Every record should be written out exactly, with the pictures left out.

━━━ Source material

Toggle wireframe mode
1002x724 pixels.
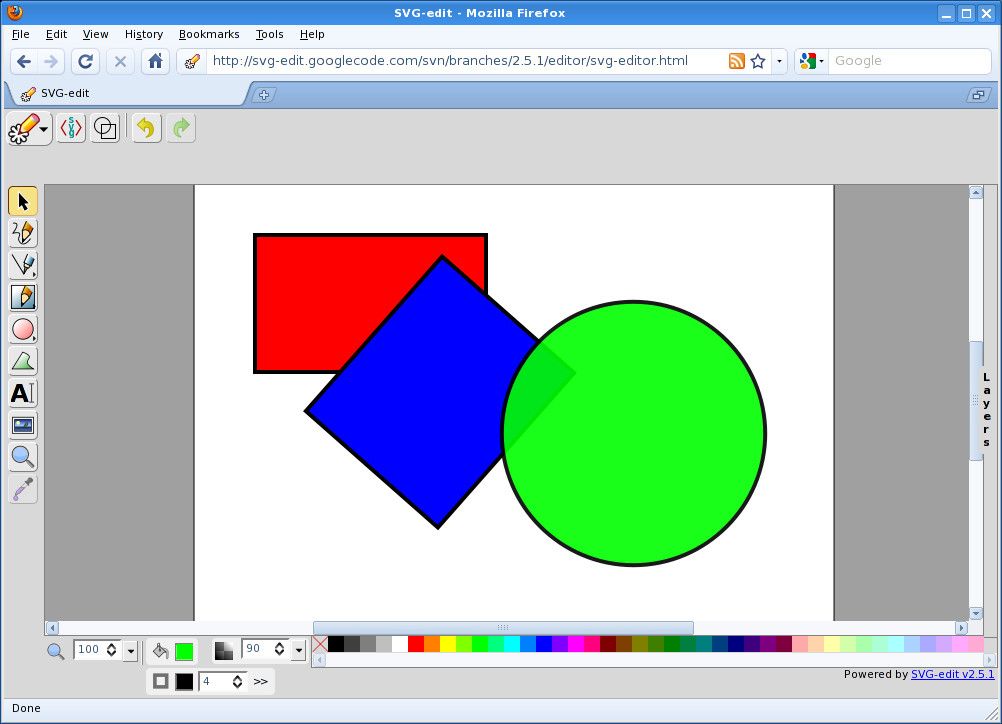point(105,128)
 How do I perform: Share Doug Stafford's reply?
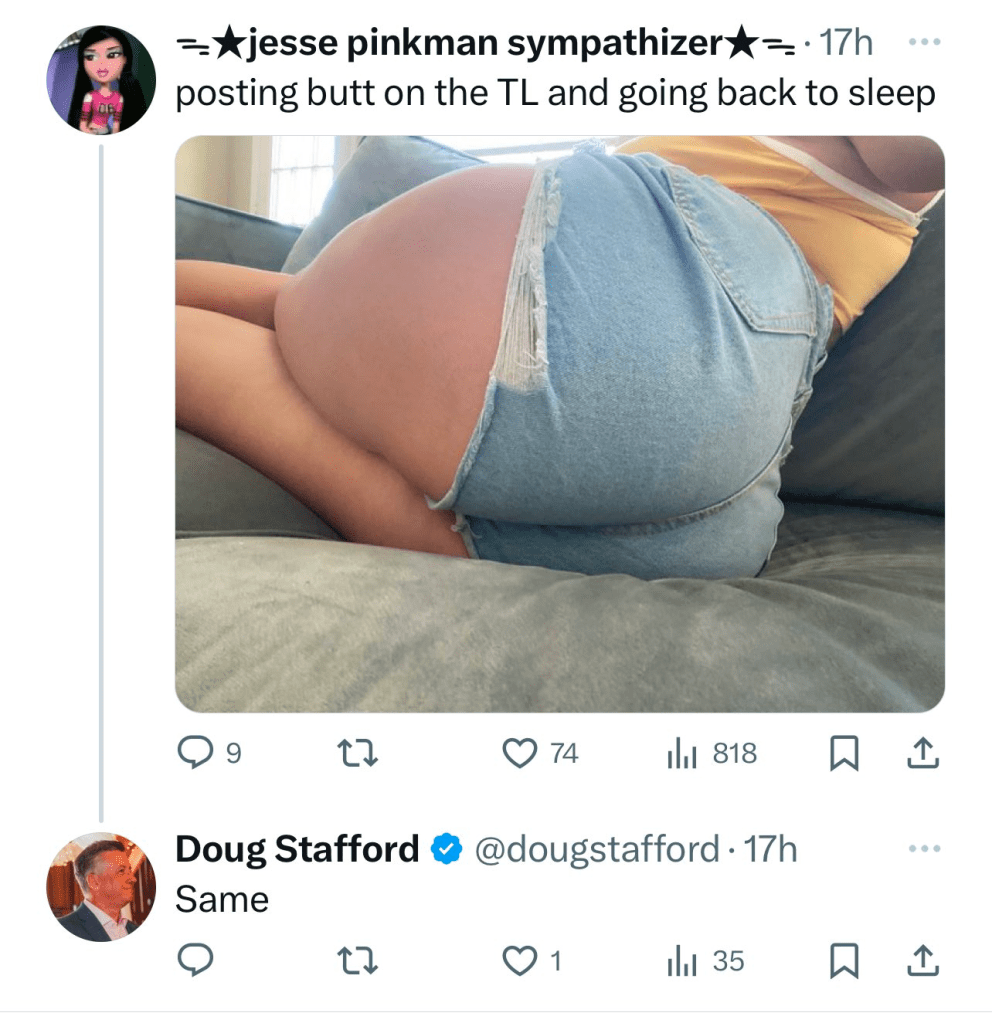[x=922, y=961]
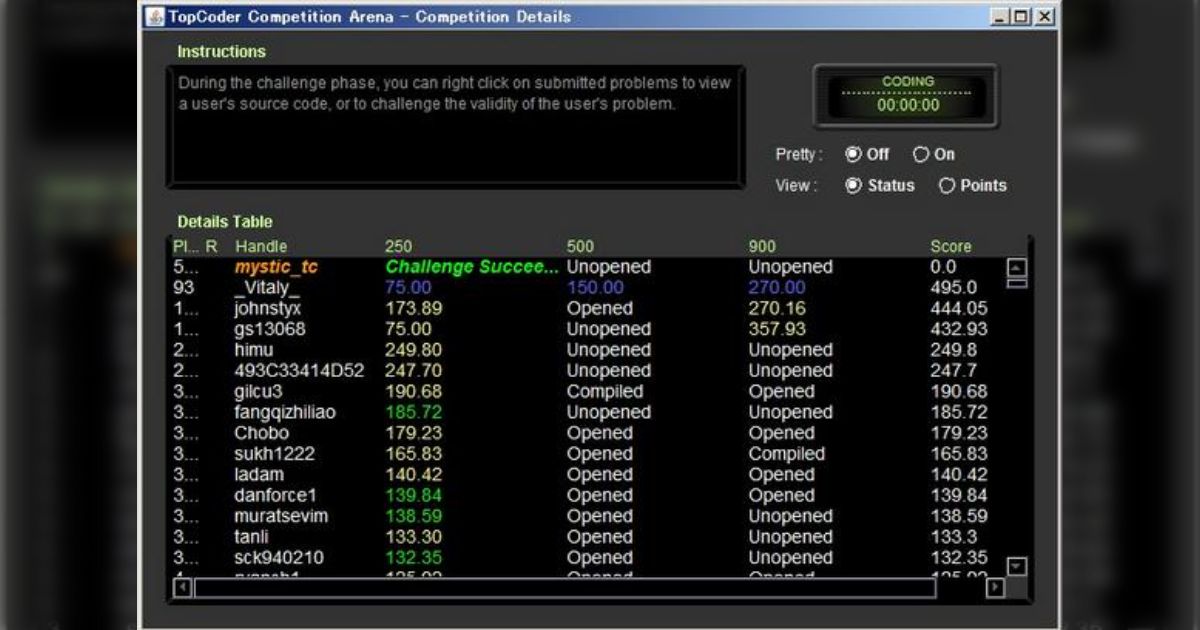Select the Status view radio button
The width and height of the screenshot is (1200, 630).
853,185
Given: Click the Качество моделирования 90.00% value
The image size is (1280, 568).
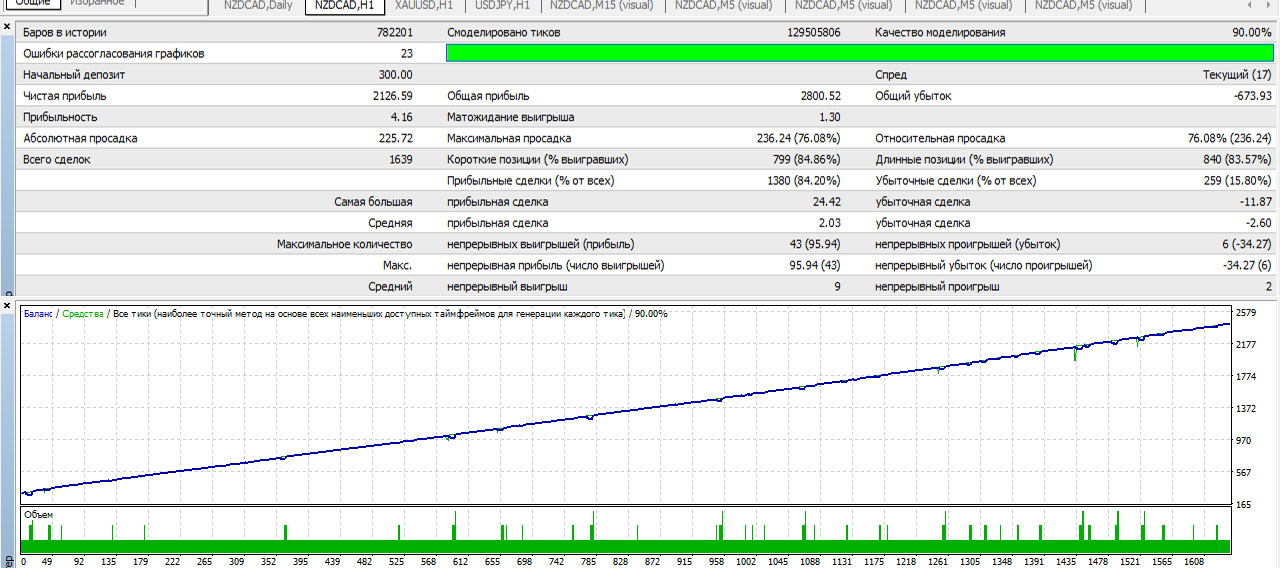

━━━━━━

Exercise output:
Toggle wireframe mode
1002x724 pixels.
point(105,128)
 How do I perform: Share Doug Stafford's reply?
[x=922, y=961]
Select the Status view radio button
The width and height of the screenshot is (1200, 630).
853,185
Given: Click the Качество моделирования 90.00% value
The image size is (1280, 568).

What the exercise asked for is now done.